---------- Material provided
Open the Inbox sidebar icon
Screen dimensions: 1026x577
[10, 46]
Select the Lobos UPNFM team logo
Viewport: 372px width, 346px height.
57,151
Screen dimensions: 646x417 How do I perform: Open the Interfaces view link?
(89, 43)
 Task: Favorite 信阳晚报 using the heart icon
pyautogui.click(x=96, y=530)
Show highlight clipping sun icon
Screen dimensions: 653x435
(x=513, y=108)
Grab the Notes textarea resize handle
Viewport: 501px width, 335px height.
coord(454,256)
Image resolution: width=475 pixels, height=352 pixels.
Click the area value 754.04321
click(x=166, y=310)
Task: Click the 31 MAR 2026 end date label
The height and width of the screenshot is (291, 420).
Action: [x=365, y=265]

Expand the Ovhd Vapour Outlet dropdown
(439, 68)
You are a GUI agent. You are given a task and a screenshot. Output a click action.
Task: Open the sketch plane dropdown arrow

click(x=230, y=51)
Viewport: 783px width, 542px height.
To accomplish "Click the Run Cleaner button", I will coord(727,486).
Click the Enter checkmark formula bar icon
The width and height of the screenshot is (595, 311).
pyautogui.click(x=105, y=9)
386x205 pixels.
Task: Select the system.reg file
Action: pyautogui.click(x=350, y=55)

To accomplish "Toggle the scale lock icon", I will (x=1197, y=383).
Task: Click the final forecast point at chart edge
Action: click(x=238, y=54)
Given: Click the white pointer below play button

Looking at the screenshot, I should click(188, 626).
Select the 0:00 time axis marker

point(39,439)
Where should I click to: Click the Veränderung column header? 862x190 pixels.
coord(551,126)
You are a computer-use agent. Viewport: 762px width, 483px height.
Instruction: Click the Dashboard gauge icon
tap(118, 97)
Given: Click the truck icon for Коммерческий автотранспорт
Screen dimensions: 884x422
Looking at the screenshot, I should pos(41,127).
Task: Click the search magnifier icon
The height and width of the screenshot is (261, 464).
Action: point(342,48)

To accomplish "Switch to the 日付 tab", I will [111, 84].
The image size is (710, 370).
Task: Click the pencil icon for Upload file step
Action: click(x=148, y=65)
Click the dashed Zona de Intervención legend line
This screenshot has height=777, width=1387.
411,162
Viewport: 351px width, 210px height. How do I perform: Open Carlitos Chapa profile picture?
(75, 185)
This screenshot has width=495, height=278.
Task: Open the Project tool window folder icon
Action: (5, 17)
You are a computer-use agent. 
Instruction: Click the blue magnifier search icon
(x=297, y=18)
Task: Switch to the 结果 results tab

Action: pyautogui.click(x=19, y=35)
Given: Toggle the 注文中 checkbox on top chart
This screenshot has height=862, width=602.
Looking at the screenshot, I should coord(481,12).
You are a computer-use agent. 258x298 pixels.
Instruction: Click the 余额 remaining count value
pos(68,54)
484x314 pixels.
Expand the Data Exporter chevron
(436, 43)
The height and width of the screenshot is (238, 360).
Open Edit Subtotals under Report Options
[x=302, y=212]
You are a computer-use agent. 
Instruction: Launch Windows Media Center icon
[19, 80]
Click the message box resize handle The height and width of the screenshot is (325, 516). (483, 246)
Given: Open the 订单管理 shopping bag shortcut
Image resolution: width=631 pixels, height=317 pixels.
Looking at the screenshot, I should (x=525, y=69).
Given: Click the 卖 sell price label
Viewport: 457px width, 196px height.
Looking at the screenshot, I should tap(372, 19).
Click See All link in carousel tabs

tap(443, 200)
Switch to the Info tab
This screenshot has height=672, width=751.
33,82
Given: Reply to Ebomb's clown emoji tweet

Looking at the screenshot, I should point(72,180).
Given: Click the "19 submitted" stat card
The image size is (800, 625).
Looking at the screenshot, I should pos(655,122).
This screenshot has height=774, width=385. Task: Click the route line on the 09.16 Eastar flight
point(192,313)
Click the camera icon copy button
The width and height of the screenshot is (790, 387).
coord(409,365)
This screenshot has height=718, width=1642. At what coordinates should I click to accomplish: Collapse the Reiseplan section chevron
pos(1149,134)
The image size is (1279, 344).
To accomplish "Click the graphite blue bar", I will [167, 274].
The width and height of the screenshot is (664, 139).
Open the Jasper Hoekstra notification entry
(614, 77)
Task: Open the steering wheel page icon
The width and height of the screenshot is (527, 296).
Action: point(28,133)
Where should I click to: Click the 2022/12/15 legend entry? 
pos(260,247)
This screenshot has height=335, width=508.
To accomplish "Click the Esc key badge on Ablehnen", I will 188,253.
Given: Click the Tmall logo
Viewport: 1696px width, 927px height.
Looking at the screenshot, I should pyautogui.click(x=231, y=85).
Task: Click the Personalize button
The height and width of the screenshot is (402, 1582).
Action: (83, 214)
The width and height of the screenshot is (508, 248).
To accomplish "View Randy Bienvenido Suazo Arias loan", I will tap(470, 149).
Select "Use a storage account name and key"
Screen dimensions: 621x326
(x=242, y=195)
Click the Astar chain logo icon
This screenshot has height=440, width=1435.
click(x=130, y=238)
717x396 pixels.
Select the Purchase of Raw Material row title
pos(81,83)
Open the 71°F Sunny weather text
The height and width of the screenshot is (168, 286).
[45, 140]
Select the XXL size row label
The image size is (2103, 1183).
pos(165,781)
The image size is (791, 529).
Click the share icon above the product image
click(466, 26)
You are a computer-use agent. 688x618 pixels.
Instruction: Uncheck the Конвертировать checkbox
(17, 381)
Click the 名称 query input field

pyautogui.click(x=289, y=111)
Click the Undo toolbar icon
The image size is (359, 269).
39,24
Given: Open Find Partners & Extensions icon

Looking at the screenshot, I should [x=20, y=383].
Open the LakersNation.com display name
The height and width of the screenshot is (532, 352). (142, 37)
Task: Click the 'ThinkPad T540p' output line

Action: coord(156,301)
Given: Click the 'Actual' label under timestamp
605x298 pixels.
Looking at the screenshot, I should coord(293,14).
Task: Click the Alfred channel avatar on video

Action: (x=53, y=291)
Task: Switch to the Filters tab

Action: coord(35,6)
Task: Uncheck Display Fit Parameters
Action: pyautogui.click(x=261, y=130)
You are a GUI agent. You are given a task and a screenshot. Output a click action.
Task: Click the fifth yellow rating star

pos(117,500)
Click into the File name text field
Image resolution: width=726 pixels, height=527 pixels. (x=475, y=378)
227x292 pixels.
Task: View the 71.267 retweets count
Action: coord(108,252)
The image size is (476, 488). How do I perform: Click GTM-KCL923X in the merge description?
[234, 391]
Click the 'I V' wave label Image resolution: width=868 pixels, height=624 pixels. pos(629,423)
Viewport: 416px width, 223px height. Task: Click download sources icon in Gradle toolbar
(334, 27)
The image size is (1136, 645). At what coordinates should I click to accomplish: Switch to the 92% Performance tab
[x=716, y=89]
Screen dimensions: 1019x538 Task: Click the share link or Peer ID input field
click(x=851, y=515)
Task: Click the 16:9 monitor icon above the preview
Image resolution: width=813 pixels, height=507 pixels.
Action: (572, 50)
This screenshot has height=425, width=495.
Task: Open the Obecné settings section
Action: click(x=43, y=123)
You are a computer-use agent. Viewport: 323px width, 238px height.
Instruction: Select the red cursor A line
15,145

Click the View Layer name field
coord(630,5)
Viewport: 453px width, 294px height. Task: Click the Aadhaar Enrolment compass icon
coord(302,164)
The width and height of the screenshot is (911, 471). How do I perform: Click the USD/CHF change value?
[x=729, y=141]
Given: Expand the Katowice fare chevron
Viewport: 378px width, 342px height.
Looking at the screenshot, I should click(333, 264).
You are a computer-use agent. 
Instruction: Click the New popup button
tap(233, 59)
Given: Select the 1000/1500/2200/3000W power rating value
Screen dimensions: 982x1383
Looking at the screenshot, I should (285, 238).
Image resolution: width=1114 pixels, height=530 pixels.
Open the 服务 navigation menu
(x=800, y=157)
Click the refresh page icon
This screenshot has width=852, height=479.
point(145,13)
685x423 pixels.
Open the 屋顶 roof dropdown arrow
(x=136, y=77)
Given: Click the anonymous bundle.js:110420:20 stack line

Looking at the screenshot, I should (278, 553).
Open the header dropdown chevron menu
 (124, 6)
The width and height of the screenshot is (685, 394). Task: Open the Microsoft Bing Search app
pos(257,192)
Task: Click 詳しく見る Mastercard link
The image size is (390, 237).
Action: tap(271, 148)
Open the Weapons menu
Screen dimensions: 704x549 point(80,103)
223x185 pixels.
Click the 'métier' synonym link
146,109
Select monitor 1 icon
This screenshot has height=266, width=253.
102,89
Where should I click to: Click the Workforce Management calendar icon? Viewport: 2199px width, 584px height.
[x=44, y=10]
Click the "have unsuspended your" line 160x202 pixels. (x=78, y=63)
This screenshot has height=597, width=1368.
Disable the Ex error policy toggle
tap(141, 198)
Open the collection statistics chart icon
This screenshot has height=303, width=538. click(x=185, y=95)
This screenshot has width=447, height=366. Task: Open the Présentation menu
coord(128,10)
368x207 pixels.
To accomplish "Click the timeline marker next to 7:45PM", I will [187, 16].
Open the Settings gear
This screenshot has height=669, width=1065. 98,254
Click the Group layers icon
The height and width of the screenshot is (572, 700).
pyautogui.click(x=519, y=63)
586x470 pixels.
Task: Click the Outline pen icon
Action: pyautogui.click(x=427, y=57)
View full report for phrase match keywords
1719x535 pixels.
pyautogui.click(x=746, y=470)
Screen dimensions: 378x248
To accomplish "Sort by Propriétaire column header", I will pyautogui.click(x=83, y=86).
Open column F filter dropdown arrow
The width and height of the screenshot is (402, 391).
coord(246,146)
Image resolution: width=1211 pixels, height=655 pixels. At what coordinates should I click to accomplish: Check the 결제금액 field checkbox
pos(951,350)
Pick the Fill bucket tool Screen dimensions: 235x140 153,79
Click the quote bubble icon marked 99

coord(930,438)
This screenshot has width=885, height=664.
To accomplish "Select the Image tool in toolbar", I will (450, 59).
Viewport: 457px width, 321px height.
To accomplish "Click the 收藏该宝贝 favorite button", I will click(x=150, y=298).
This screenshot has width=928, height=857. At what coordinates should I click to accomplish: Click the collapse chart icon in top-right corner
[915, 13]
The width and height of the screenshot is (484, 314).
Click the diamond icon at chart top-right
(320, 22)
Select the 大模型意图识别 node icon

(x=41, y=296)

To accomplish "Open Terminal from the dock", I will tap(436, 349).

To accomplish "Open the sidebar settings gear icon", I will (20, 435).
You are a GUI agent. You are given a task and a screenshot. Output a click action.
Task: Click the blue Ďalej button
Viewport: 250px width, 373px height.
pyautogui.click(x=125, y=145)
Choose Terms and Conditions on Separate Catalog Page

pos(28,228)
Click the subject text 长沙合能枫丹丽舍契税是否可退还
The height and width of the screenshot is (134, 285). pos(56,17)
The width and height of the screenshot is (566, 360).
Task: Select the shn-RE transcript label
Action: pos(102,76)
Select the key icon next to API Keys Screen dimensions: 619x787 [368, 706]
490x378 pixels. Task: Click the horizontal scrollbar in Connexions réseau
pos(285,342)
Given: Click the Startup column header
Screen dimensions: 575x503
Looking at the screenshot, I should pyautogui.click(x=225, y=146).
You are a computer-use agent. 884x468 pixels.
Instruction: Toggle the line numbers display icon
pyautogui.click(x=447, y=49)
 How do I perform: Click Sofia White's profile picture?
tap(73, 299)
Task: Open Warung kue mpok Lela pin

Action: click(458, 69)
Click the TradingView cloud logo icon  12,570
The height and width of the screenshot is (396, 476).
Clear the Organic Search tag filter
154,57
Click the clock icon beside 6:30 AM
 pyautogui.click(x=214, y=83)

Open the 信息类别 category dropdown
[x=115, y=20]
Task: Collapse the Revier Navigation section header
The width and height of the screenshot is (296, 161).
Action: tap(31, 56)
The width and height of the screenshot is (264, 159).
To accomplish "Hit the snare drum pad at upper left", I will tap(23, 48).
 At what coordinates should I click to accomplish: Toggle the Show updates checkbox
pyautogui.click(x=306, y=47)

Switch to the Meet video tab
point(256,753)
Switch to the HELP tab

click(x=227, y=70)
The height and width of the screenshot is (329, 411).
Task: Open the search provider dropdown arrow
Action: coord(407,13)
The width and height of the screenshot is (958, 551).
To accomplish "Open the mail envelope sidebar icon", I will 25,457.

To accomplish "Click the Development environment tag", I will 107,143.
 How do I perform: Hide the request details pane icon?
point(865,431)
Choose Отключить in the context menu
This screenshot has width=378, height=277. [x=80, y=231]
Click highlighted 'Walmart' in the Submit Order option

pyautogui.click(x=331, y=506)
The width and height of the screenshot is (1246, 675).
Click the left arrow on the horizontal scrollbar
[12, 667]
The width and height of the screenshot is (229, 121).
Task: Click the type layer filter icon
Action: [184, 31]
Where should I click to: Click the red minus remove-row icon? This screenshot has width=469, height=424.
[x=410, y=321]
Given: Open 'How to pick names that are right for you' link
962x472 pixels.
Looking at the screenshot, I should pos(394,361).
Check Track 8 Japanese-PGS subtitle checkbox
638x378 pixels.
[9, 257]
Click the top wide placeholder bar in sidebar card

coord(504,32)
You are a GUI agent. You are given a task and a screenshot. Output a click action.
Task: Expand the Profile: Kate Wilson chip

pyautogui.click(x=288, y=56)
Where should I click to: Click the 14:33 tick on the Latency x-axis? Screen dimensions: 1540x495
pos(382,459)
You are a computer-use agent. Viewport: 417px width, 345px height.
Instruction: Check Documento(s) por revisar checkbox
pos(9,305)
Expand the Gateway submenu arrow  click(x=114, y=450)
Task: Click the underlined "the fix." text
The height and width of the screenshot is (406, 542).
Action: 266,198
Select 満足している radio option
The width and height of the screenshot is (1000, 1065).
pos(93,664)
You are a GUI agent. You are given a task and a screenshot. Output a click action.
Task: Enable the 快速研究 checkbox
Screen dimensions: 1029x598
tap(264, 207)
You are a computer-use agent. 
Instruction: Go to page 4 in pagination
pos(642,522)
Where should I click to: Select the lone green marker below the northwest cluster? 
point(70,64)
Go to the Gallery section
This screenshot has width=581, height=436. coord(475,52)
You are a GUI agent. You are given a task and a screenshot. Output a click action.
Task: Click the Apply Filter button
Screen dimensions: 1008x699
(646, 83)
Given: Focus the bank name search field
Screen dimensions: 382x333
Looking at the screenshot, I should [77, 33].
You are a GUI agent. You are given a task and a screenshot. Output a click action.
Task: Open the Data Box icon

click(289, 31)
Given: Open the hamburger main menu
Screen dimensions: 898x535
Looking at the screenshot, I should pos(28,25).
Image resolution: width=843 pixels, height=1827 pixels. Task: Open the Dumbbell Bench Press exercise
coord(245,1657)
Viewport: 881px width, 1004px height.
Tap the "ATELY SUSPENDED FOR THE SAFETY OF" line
--------------------
> _Required work_:
From the entries above, return each line with the word "handle" in it.

> _Task solution_:
Grab the Notes textarea resize handle
Click the message box resize handle The height and width of the screenshot is (325, 516). (483, 246)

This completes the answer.